> **Materials provided**
Content starts

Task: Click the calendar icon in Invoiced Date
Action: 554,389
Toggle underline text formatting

Content ends
Content starts

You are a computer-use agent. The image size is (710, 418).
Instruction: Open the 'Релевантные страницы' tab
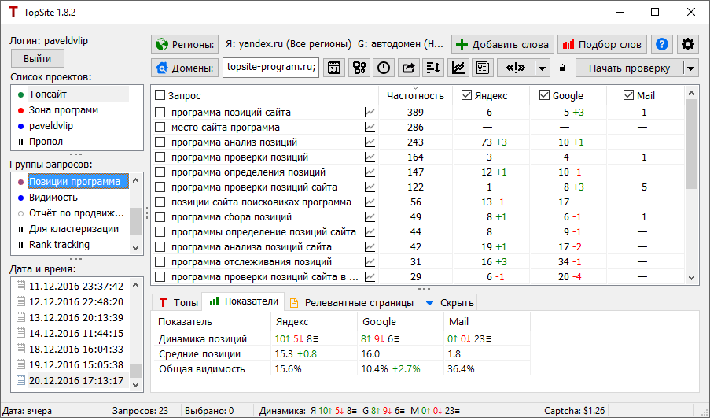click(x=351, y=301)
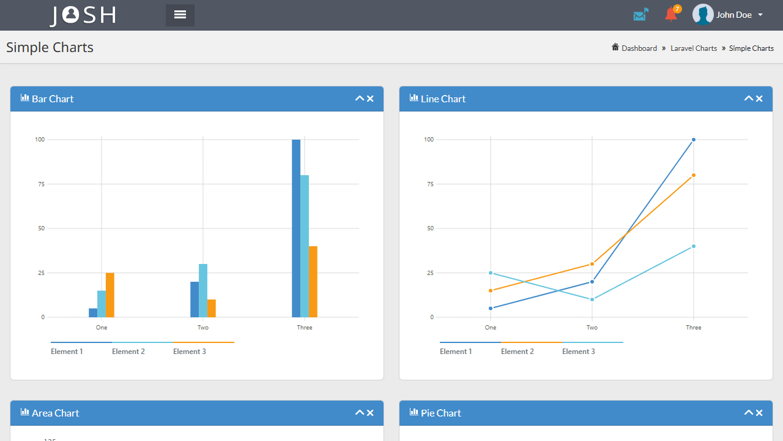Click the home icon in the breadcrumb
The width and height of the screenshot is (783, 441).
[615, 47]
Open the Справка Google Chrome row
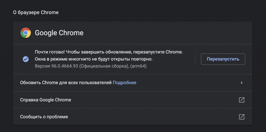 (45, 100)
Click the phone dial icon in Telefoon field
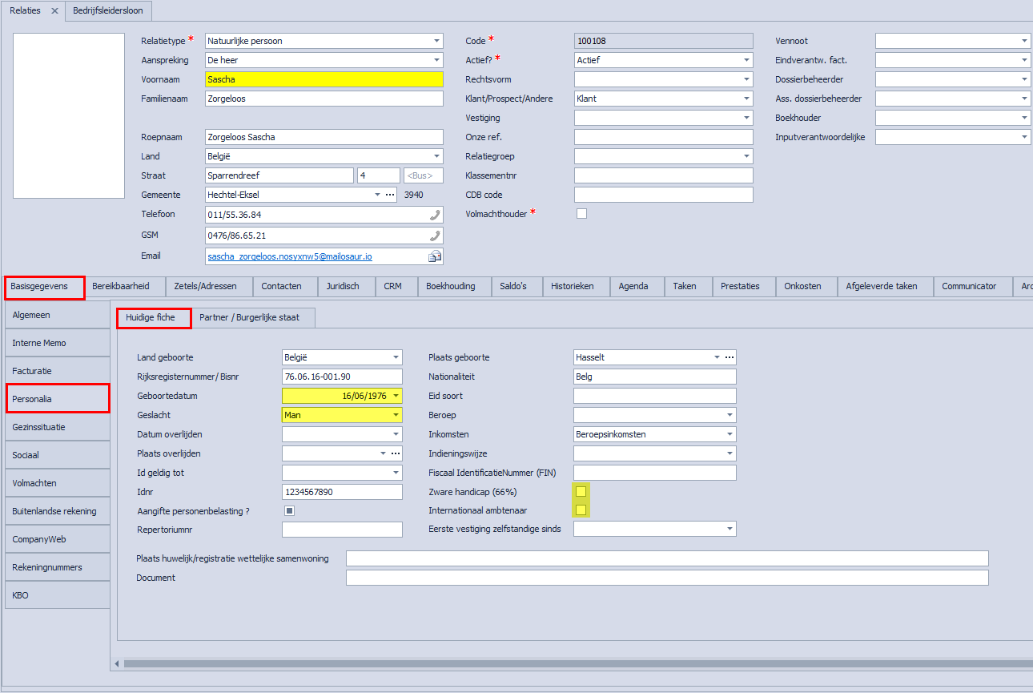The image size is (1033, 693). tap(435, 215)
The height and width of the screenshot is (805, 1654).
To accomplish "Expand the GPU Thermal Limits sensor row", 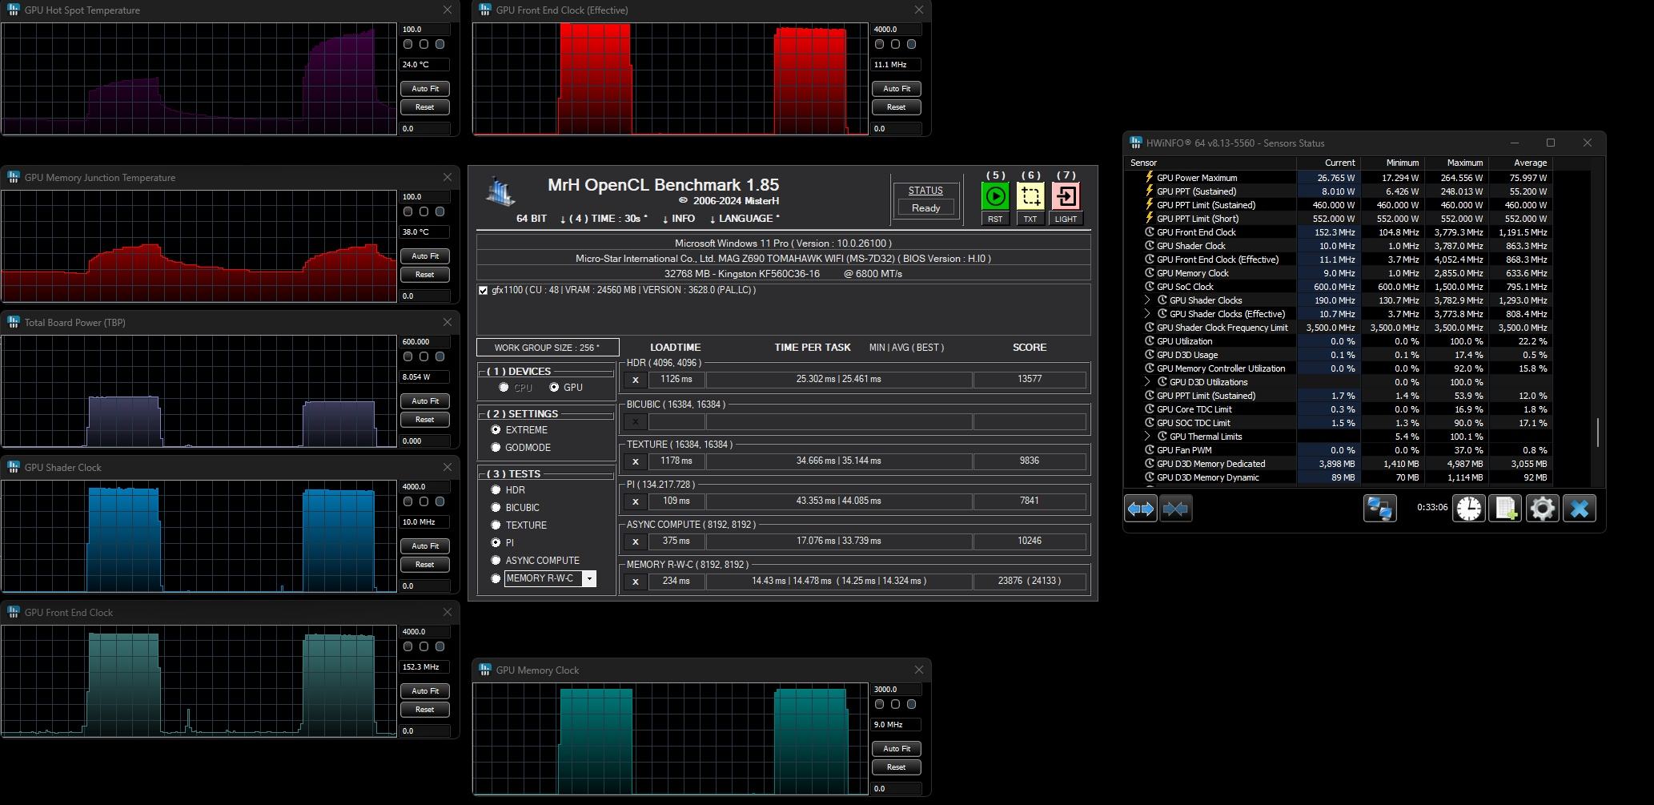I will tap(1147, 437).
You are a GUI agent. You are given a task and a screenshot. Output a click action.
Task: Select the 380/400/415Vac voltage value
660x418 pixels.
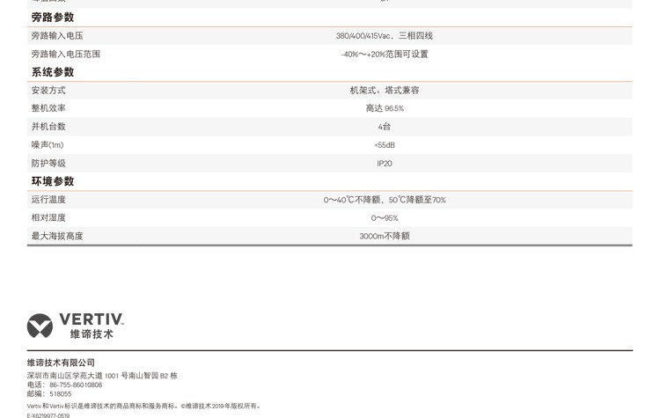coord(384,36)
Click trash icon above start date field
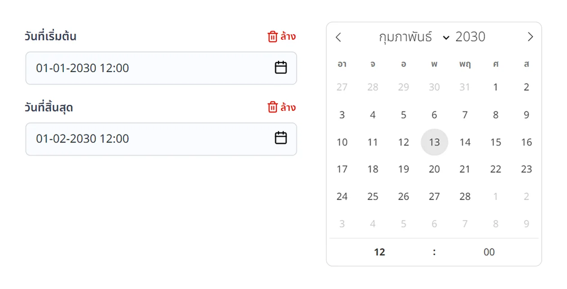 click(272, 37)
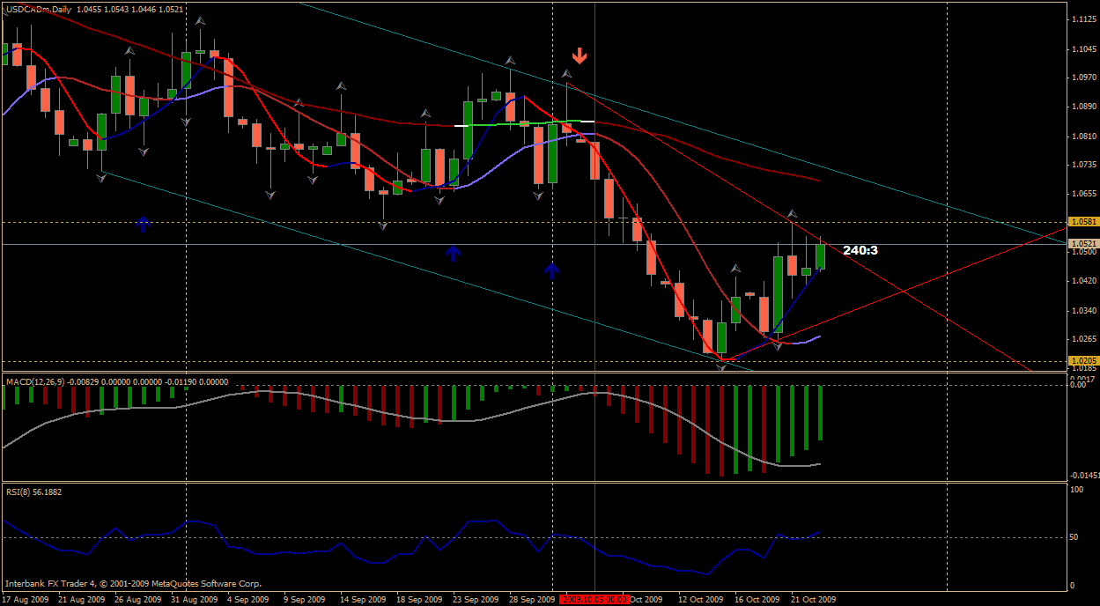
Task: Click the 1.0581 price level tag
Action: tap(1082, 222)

Content ends
Content starts

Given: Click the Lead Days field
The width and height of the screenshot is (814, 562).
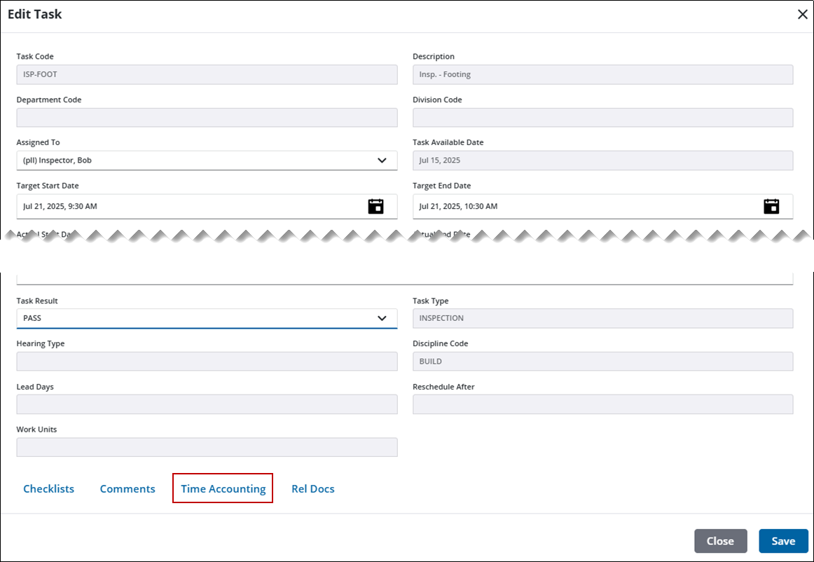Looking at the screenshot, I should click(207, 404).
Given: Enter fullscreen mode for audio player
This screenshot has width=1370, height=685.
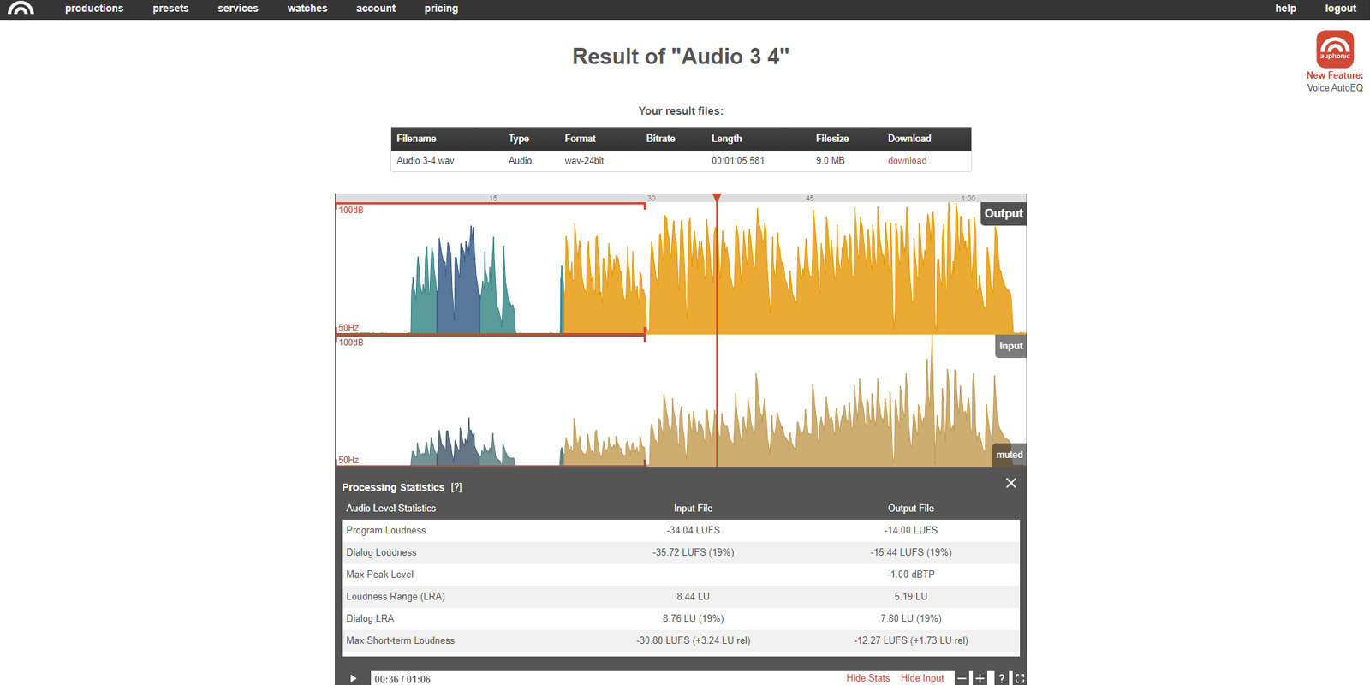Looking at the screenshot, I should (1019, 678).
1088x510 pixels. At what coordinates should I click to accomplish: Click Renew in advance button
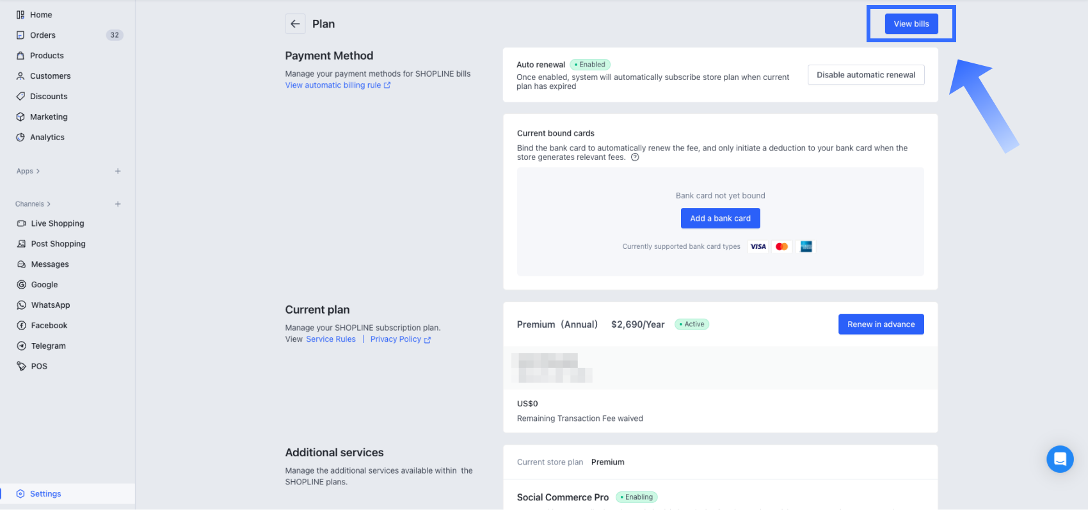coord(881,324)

Content ends

> **Task objective**
From the listing above, repeat only the lines between the line containing "You are a computer-use" and the line containing "The height and", those two included. Pictures are not part of the copy.

> **Solution below**
You are a computer-use agent. The image size is (710, 418).
Instruction: Open the 'Релевантные страницы' tab
click(x=351, y=301)
Click the home icon in the breadcrumb
The width and height of the screenshot is (783, 441).
[615, 47]
Open the Справка Google Chrome row
 (45, 100)
Click the phone dial icon in Telefoon field
The image size is (1033, 693). tap(435, 215)
The height and width of the screenshot is (805, 1654).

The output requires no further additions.